Monday, October 5, 2020


In a previous blog I made my readers familiar with the triad AHA, i.e., distance, handwashing, and wearing a simple mask, a German rule in times of Corona. Now, this triad has been enlarged to a foursome by adding the letter L to it standing for the German word lüften (airing).

During the warm and sometimes hot summer, we all had our meetings and common meals in restaurants outdoors. Even in these October days, I see people in Freiburg dressed in pullovers, coats, and ski jackets sitting on sidewalks outside restaurants and cafés being served. They are trying to catch the last sun rays that don’t warm anymore.

When in the coming cold season, we have to stay indoors, the magic word is lüften to make those nasty Corona-contaminated aerosols gone with the wind.

The tilted window in my kitchen.
Note the window is like a door reaching down to the floor.
In Germany lüften seems to be an easy job. We tilt the window in the kitchen and briefly tear it open in the bathroom.

When the British "Guardian" writes, “Aeration is something of a national obsession, Germans open their windows twice a day, even in winter!”, the world apparently marvels at our domestic ventilation measures. 

Here is an enthusiastic video about German windows:


 But richtig lüften is a complicated procedure because just opening or tilting a window is not sufficient. Get familiar with Stoßlüften (push ventilation) and Querlüften (cross ventilation) for only those techniques allow for a full exchange of “used” with fresh air.

My kitchen window wide open
During Stoßlüften you open  for a short time all windows of a room wide allowing for a full exchange of air and as a side effect the escape of heat.

Querlüften is recommended for a better exchange of air. It is more efficient when you open windows in your house or apartment on opposite ends allowing for Durchzug (draught).

Here is where the trouble starts. Germans abhor draughts. Whenever you sit in a ventilated room, e.g., on a plane, the outcry, “Hier ziehts!*” is frequent.
*Help!, I feel a draught.

Recently during the dinner at my class reunion, I was sitting at the end of a table near a window that I liked to be kept ajar.
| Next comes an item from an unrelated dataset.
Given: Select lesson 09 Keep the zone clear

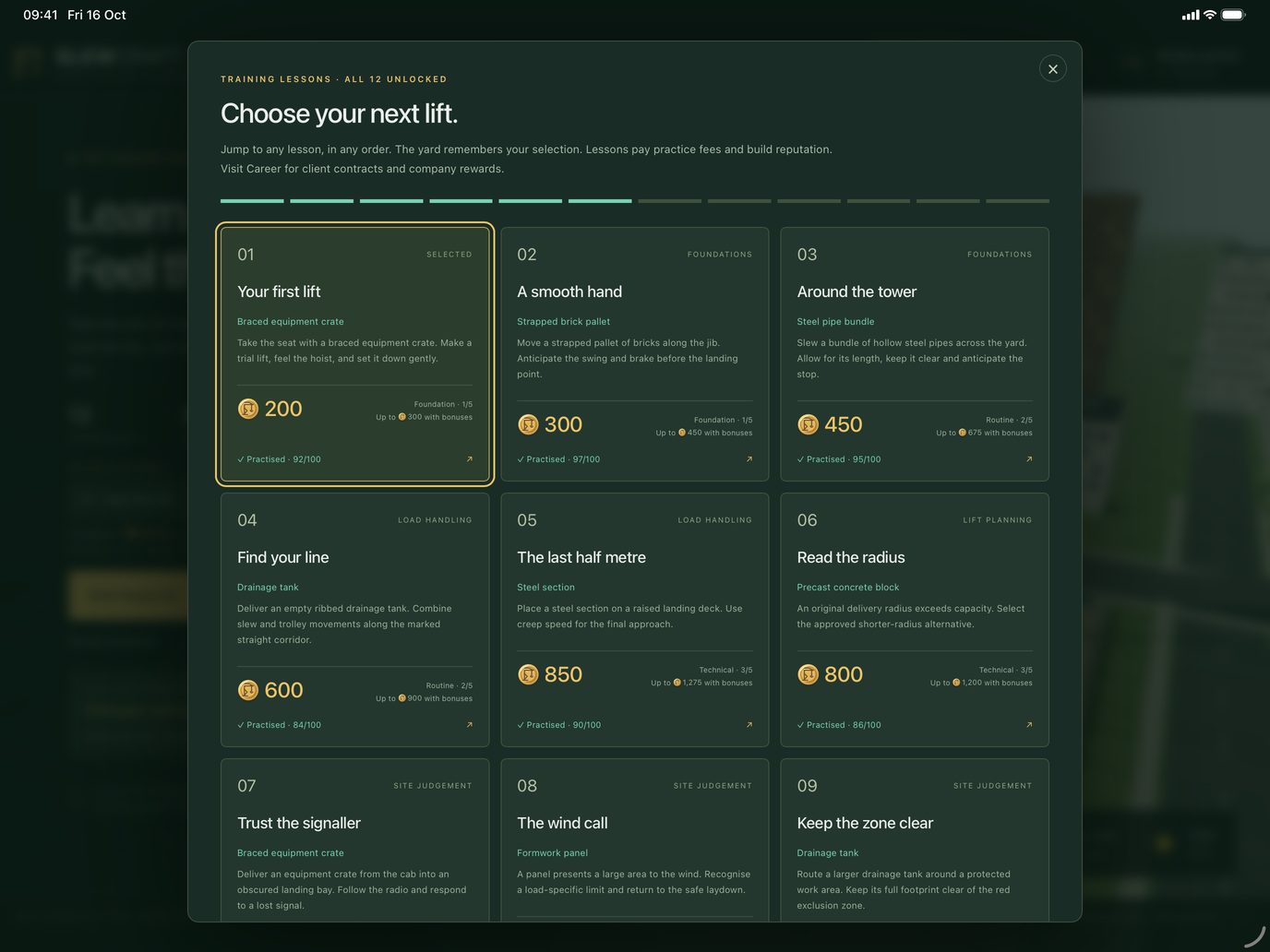Looking at the screenshot, I should [915, 839].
Soon the classmate sitting opposite whined, “Es zieht”, and the window was closed. 

This afternoon in my apartment, I am in the green range
When after a while, I demonstrated with my pocket CO2-meter that we had reached a concentration of more than 1400 ppm inside the room instead of normally 450 ppm in the environment, the window was opened again. 
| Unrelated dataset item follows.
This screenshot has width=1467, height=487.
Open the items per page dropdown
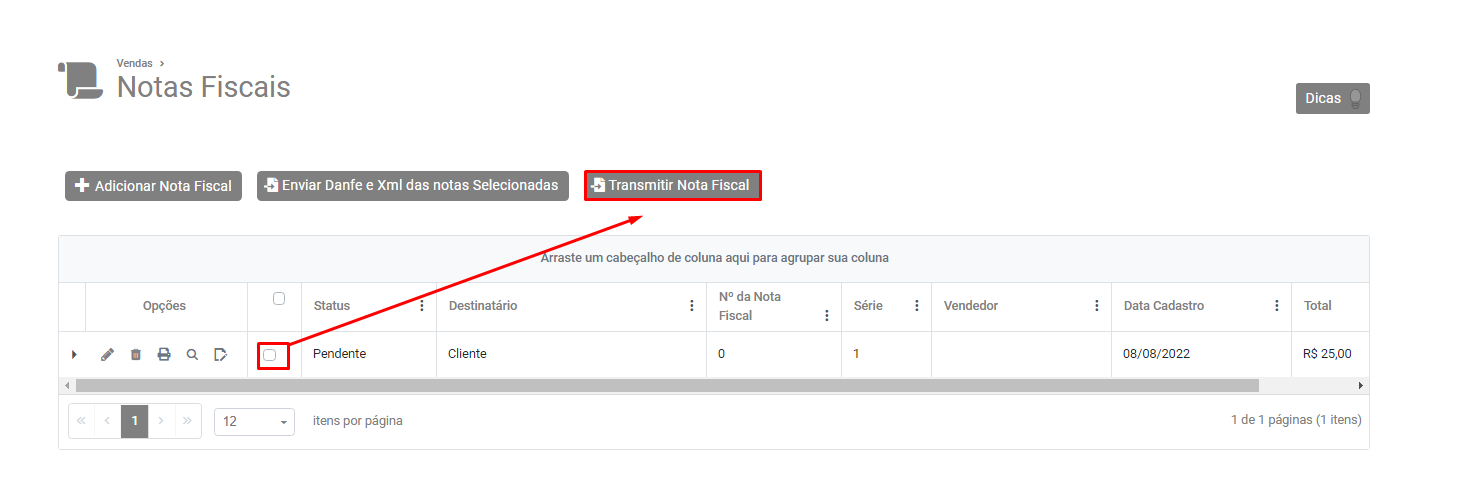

N.B.: This meter is no test for the SARS-CoV-2 concentration in aerosols but clearly shows whether the air has become stale with COand lüften is called for.

The same is true at my Kieser Training. With most of the windows open I now rather support draughts than accepting billowing aerosol clouds. What will happen when it is freezing cold outside. Can we hope for a mild winter as in recent years?